Audience: You just don’t realize the subtle genius of the writer!
Shut the fuck up. Seriously.
Audience: Dude. It’s only a comic, and it only cost a buck. Chill!
YOU try being calm after a swirling vortex of liquid is transpondered into your brain so it can Sap Your Very Will To Live. I have to EXIST on a PLANET with this comic! For the rest of my life! I don’t need that kind of pressure added to my life, gnawing at my brain in the tenderest of moments!
I mean, sure. You have a point. I do tend to get a little bit worked up about this crap.
I probably have childhood issues.
I acknowledge this, which is the first step to getting better.
BUT JESUS GOD LORD THIS SUCKED SOOOOOOO BAD!
FIE UPON YOU WRITER!
FIE UPON YOU ARTIST!
FIE UPON YOU DC COMICS!
I HOPE YOU ALL GET SHAT UPON BY HERBACEOUS TREE-WOMBATS!
If God is a comics fan, y’all are going to have A LOT OF DAMN FUCKING EXPLAINING TO DO at the pearly gates.
NEXT! You there. In the back. Edging towards the door and looking worried.
Audience: But… but the ART is nice, isn’t it?
The art is quite nice, especially in the fourerfive pages that are interesting. And the cover: Quite striking, quite good. But if I charitably give this comic a 2 out of one hundred (2 %) for the writing, and a 100 out of 100 (100%) grade for t the art still leaves is an average of 51 %. (E)
Audience: So is this the worst comic you’ve ever read or what?
No, with a but. I’ve read a lot of mini-comics – And that means a lot of shoddily illustrated non-rhyming poetry about why THE ARTIST’S girlfriend doesn’t understand THE ARTIST. You’ve pictured how bad this is in your head, yes? Now imagine it’s even worse.
Ha! That scared you!
But in terms of wasted potential from creators who have done ood, even outstanding, work in the past? Yes. This is the most egregious example of squandered talent I can think of.
Next…. Hey. Gosh. They all left. I shall talk to myself.
MARKANDREW: I know you’ve said that you dislike psychoanalyzing creators or trying to figure out the reasons why an artist created a piece of work. Why don’t you break your number one rule and try to explain what the writer was thinking?
I’d be glad too. There are two possibilities.
Possibility one: The writer’s last project which sucked was (rightly and justly) criticized for being a skeleton of a story rather than an actual story, throwing plot points at the audience so fast they couldn’t begin to keep up. Marc Singer sneered it best, if you’ve got some free time.
So, possibly the writer was responding to criticism. By making sure that this project which sucks moves extremely slowly, and spelling out every plot point or potential hint of a plot point or not actually a plot point at all in excruciating detail.
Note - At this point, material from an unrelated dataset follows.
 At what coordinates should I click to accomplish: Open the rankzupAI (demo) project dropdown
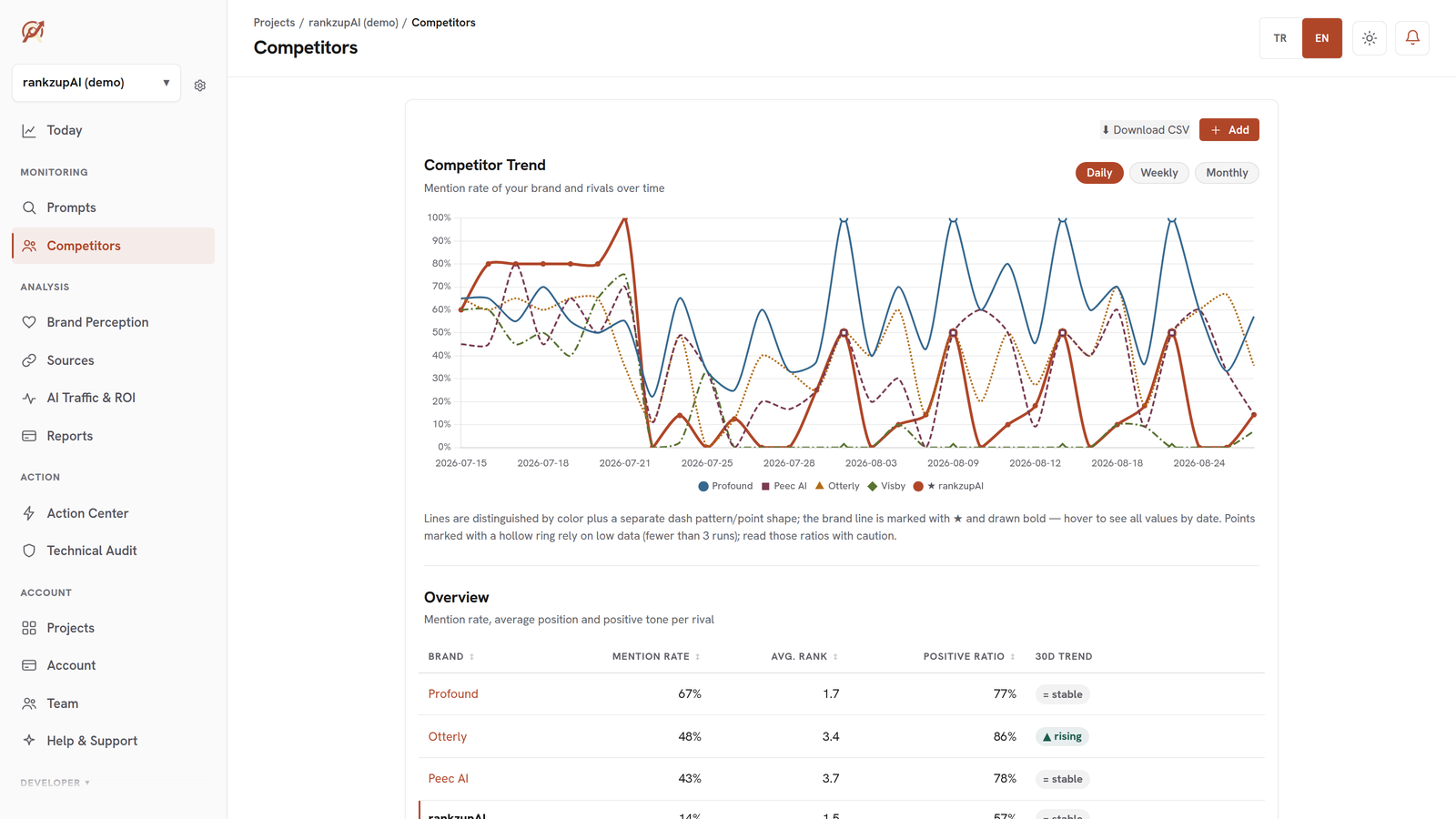96,83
The reason? Spite. Or it’s a form of revenge on the people who hated his last project that sucked. This doesn’t seem quite fair, though, as many of those same people liked his last project that was good.
Possibility two: The writer is trying to sell the project as a film, and make fat-ass cash.
This is understandable.
I, too, like fat-ass cash
So what he’s written isn’t a comic. It’s a set of storyboards for a film. And as a film, given proper lighting, actors, and soundtrack, Joe the Barbarian # 1 might make for a great first five minutes.
On opening friday I will be there ticket in hand. Front row. Popcorn. Seventeen dollar box of malted milk balls. Whole nine.
But I’m not doing is reading past issue one of this terrible, terrible comic. Lord.